Downtown L.A. — it's not a punchline anymore; it's a destination. It's vital in a way it hasn't been since the 1940s, and hip in a way it never was to begin with. Carol Schatz, president and CEO of the Central City Assn. of Los Angeles, has pushed and prodded the makeover, wielding what the CCA calls L.A.'s most powerful Rolodex. It hasn't been friction-free. Now, in the conflict over homeless people living on downtown streets, Schatz is the voice of the CCA's business leaders, and the face of the enemy for some homeless advocacy groups.
What turned old downtown into new downtown?
We passed the "adaptive reuse" ordinance in 1999. That was a CCA initiative, making downtown a destination for housing. That, and the opening of Staples Center in 1999. Staples gave people a reason to come downtown. They opened with Springsteen. I'll never forget walking down Fig [for the inaugural concert] and seeing thousands of people walking along the street. I had never seen that before.
Was there a natural appetite for a real downtown, or did you have to make water flow upstream?
When I became CEO [of CCA] in 1995, I would walk around these streets and say to myself, Carol, this is not coming back. This is dead. But I'm not good at accepting defeat. We had to get out of the [1990s] recession first. When I went to other cities, I realized the difference was converting office buildings into housing. So I stole the idea from New York, where they had started adaptive reuse in lower Manhattan because they considered themselves a 9-to-5 downtown. Isn't that hilarious?
[L.A.] really grabbed onto this. The ordinance gave developers an incentive, and they took many historic buildings and brought them up to code and restored them.

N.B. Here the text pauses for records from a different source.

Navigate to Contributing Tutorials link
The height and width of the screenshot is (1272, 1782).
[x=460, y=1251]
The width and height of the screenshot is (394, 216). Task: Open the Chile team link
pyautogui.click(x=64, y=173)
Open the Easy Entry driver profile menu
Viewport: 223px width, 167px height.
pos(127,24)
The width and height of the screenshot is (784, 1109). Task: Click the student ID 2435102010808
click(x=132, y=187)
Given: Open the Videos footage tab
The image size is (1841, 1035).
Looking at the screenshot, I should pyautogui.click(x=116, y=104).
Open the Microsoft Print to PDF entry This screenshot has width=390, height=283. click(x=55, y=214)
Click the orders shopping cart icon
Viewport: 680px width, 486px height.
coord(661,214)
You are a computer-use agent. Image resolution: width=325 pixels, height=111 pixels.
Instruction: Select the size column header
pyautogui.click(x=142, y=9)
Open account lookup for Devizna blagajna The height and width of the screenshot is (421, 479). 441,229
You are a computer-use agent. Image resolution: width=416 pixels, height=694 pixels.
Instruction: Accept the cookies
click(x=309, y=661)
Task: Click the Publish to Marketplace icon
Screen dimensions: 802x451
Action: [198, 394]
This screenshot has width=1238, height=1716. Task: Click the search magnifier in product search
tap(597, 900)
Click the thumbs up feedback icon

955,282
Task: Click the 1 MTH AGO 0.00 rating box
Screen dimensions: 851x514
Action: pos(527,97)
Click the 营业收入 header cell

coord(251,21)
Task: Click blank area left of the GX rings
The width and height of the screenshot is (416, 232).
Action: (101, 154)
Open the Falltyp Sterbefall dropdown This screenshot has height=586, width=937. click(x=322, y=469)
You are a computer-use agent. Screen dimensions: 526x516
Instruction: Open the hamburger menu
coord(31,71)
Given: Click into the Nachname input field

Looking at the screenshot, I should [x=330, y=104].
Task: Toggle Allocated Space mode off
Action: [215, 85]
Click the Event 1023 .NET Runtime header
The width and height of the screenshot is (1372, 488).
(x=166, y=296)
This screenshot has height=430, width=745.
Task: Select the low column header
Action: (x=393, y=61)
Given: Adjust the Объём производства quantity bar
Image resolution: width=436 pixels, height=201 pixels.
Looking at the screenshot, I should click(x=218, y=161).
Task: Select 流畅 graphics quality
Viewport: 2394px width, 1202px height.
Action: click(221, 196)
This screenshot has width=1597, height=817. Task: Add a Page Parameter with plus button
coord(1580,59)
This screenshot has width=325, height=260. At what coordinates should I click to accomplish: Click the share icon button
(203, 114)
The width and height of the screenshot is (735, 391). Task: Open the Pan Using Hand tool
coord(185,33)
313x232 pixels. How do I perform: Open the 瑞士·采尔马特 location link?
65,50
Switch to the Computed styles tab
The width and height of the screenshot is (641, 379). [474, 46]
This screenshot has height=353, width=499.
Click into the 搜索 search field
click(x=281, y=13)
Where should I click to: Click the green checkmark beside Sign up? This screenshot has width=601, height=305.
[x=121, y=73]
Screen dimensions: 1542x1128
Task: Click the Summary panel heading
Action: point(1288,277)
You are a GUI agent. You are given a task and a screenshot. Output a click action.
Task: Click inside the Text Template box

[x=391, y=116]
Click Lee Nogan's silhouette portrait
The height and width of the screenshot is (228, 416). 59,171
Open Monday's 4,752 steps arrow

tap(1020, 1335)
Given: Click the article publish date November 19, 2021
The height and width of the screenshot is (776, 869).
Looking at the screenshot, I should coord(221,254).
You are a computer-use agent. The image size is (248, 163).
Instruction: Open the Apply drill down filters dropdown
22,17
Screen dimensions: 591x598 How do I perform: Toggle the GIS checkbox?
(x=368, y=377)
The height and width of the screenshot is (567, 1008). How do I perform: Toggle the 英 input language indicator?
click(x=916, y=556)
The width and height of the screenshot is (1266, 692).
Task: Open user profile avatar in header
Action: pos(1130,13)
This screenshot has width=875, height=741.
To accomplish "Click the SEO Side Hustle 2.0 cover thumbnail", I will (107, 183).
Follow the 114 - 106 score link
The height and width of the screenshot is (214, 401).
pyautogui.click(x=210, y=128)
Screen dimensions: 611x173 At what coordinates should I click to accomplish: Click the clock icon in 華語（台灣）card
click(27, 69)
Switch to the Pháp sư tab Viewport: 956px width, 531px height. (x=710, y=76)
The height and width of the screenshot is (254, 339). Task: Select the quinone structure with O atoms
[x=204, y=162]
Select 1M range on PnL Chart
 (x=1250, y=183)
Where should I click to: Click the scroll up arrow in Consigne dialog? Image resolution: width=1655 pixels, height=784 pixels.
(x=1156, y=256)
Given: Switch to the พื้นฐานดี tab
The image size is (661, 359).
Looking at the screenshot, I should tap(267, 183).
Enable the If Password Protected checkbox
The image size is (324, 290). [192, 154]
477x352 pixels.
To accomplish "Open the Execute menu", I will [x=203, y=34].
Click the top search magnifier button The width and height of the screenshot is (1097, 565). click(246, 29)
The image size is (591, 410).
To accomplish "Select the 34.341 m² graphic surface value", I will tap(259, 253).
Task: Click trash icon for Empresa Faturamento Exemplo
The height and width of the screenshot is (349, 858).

The Times just identified about 1,500 potentially earthquake-vulnerable concrete buildings in L.A. How does that affect downtown?
I asked an engineer how many buildings downtown may be at risk, and he said, "Nobody knows." You have to do a complicated, expensive test to determine it. But over 60 buildings, many of them at-risk concrete, were retrofitted through the adaptive reuse program. They are functioning, healthy buildings that meet all current seismic codes.
The most dangerous ones may still be out there. It's important to incentivize property owners to do the right thing, but the entire risk and cost should not fall on them. If they can't make any money because the retrofitting is so expensive, they'll walk away. Think about the risk if they become abandoned buildings. Then you've created blight.
Are you attracting Westsiders to downtown?
When I started this work, I considered La Brea the Maginot Line. If you lived on the Westside — and I live on the Westside — you just didn't go east of La Brea. That's changing. Frankly, it was the bars, restaurants and clubs. I knew we had arrived when you [The Times] did a fold-out about downtown as the new restaurant destination. They're coming if there's a show at Staples, they've been coming for MOCA, and they'll be coming when the Broad [museum] opens too.
I was in the Apple store in Century City and [the clerk] asked me what I did. I told him and he said, "Oh, man, I'm downtown all the time now — a lot of my friends are living downtown."
Did you ever meet a downtown project you didn't like?
We had to negotiate heavily with Tim Leiweke and AEG when they were building L.A. Live. We did not like the first design — a solid wall that was going to face Figueroa. I said to them: "This whole development was supposed to turn the lights on all over downtown; you have to integrate this with the rest of the community." We put together a committee; many members of our association. Yes, it's enlightened self-interest, but they do have a strong commitment to making sure we build a vital downtown. We were all concerned about this fortress-like proposed building. Leiweke was not happy, but I think if you called him now, he would say it made the project a lot better.
Adaptive reuse hasn't created the displacement controversies, like gentrification in, say, Echo Park, but there's a very old Latino business district on Broadway. How can you balance that?
That's the beauty of this renaissance — we may have displaced a couple of pigeons, but that was it. What's happening on Broadway I think will ultimately be a mix. I don't think we're going to see a bunch of galleries and super-hip, really expensive boutiques and all that.
Why is there still no Trader Joe's?
Do you know how hard we've tried? In every demographic survey, we've asked, "What is the one store you want?" And it's always Trader Joe's. We've sent them the survey; we've shown them the changes; they haven't shown an interest. That being said, [other retailers] have figured this out. Target hits it out of the park every day.
If downtown is about a mix, why did your group oppose an affordable-housing measure?
It was 2002, and we were beginning to see the seeds of interest from developers. It was a huge risk to [do] adaptive reuse or build condo high-rises. Had you imposed that huge mandate, it would have killed any interest in housing downtown. We said we would agree to inclusionary zoning around transit stations and long transit corridors; that way you have real transit-oriented development. We said we would commit to a certain percentage of low-income units [if] the city allowed the developer to go beyond the six-story limit across the city. The bottom line was that our wonderful City Council members, including those proposing it, would not stand up to their neighborhood councils.